Arms

8 Battle Rope Exercises For Lean Arms And Strong Shoulders

By Melissa Zimmerman

December 19, 2016

Are you brave enough to tackle the battle ropes? Let off some steam while sculpting toned triceps, biceps and shoulders with this crazy-effective, crazy-fun workout.

Check Out Best Cable Machines of 2020 For Your Home Gym

If you haven’t tried it yet, get ready — battle ropes are intense, but wildly fun. Not only do the ropes work out your arms, shoulders, abs, and legs, but they also provide a conditioning aerobic workout that will rev your metabolism and get you burning fat and calories.

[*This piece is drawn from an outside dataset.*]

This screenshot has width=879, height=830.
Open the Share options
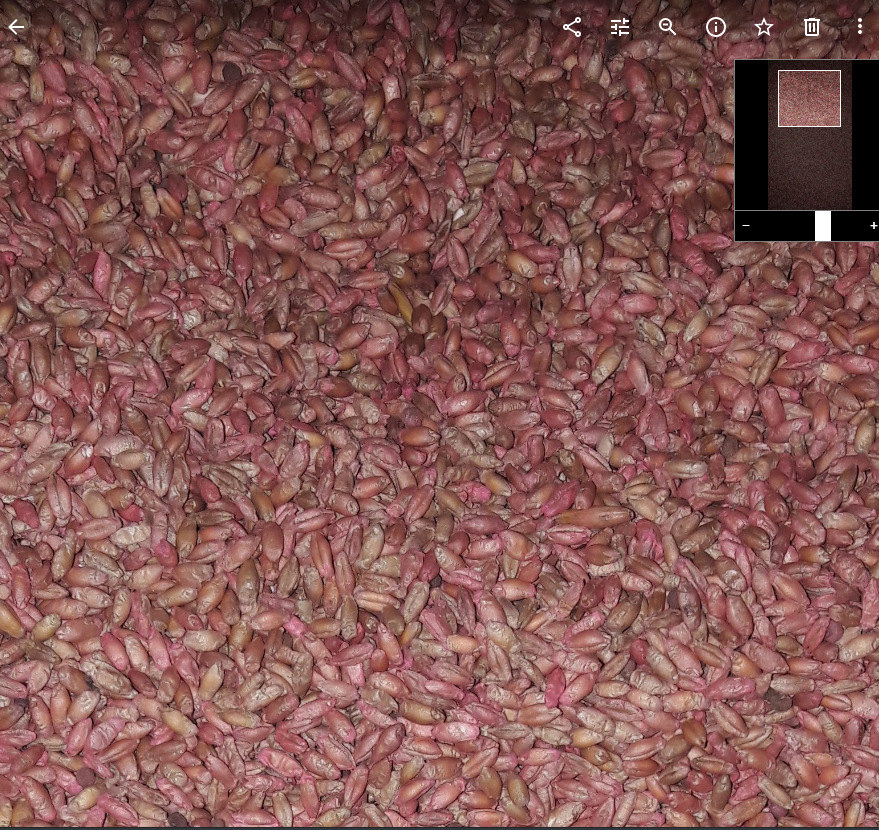tap(572, 27)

Battle ropes are heavy ropes that vary in weight, thickness, and length. The most commonly used ropes are 50’ long, 1 ½” to 2” in diameter, and can weigh 28 to 53 pounds. Most gyms these days have a set of battle ropes or several, typically anchored to a wall, wrapped around a sturdy beam or pole, or even threaded through the handle of a heavy kettle bell.

By waving, whipping, and slamming battle ropes, you will get an intense workout that pays particular attention to the upper body, carving out lean, sculpted arms and shoulders. As an added bonus, they also work out your back and your lower body if you’re squatting down for added power.

Ready to battle? Grab a rope and try these eight battle rope exercises.

Double Wave

This perfect beginner move is easy to execute.

Shoulder Circles

Work your shoulders and upper body with this challenging twist on the double wave.

Shoulder Press

Use your battle ropes to do a TRX-style shoulder press.

Snakes On The Floor

Better on the floor than on a plane, right? Again, slight variations in height and movement can mean a big difference in terms of muscles worked.

5. Alternating Wave

Advance your double wave with this technique.

6. Power Slams

Tough day at the office? Time to get aggressive and really slam it out!

7. Claps

Your workout deserves some applause, don’t you think?

8. Figure Eights

Work your obliques without doing a single crunch.

Battle-Plyo

Crank up the intensity of your battle rope exercises by making them battle-plyo exercises. Add explosive jumps, squats, and lunges into the exercises listed above. For example, turn the shoulder press into a plyo exercise by squatting, then jumping up to an overhead press. Step back into lunges while performing an alternating wave, or add a jump squat.

Battle Rope HIIT

Battle ropes are a perfect for incorporating into a HIIT-style routine. Perform each battle wave exercise for 30 seconds, then rest for 30 seconds before moving to the next. Combining battle ropes with HIIT will provide a fat burning session that will burn fat and help shape your entire body, not just your arms.

Battle ropes are the ticket to lean, sculpted arms and shoulders. If you haven’t tried them yet, it’s time to battle.